Camino Portuguese has a total of 227 km. Each section starts in a different city and it depends on you where you decide to start, depending on how far you are planning to walk.

Each route is divided into sections, and the beginning of one of these is usually where people will begin.

Whichever city or town you decide to start your Camino in, your first step will be finding the trail. In some bigger cities, it can be difficult to know where to look!

We have outlined how to find the starting point of the Camino for each of the main sections of the Camino Portuguese here.

a picture of a map from Lisbon to Santiago
A Map of the Camino Portuguese Inland Route and Starting Towns

There are many more details in your Camino walking notes if you walk the Camino with Follow the Camino.

Section one: Lisbon

Section one of Camino Portuguese starts in Lisbon.

The first Camino waymark when you are walking the full Camino Portuguese route is at the Lisbon Cathedral. You can take a commuter train here and you can find a mark right of the cathedral steps down into Rua São João da Praça.

The Lisbon Cathedral is a Roman Catholic institution and a mix of multiple architectural styles.

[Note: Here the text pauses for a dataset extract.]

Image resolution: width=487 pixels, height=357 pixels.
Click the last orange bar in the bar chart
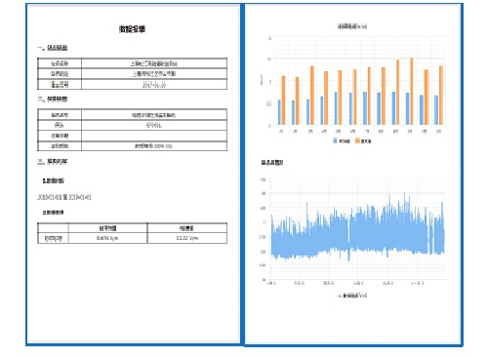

You will find plenty of restaurants and cafes around Lisbon. Don’t forget to visit UNESCO World Heritage sites, architectural buildings, squares and beautiful museums of Lisbon.

Lisbon Cathedral on section Lisbon

Section two: Santarém

Section two starts in Santarém. Santarém is around 72 km north of Lisbon.

There is a frequent train between Lisbon and Santarém. Right in the centre of this lovely town you will find the Church of Our Lady of the Immaculate Conception and the first Camino marker if this is where you are beginning your Camino Portuguese.

This Jesuit church was built on the site of the royal palace of the Alcazaba Nova and has been abandoned since the time of King John II.

You will find many other churches, pubs and shopping centres around Santarém. There is also a restaurant called Dois Petiscos right next to the Church of Our Lady of the Immaculate Conception, so if you get a little hungry you know where to go.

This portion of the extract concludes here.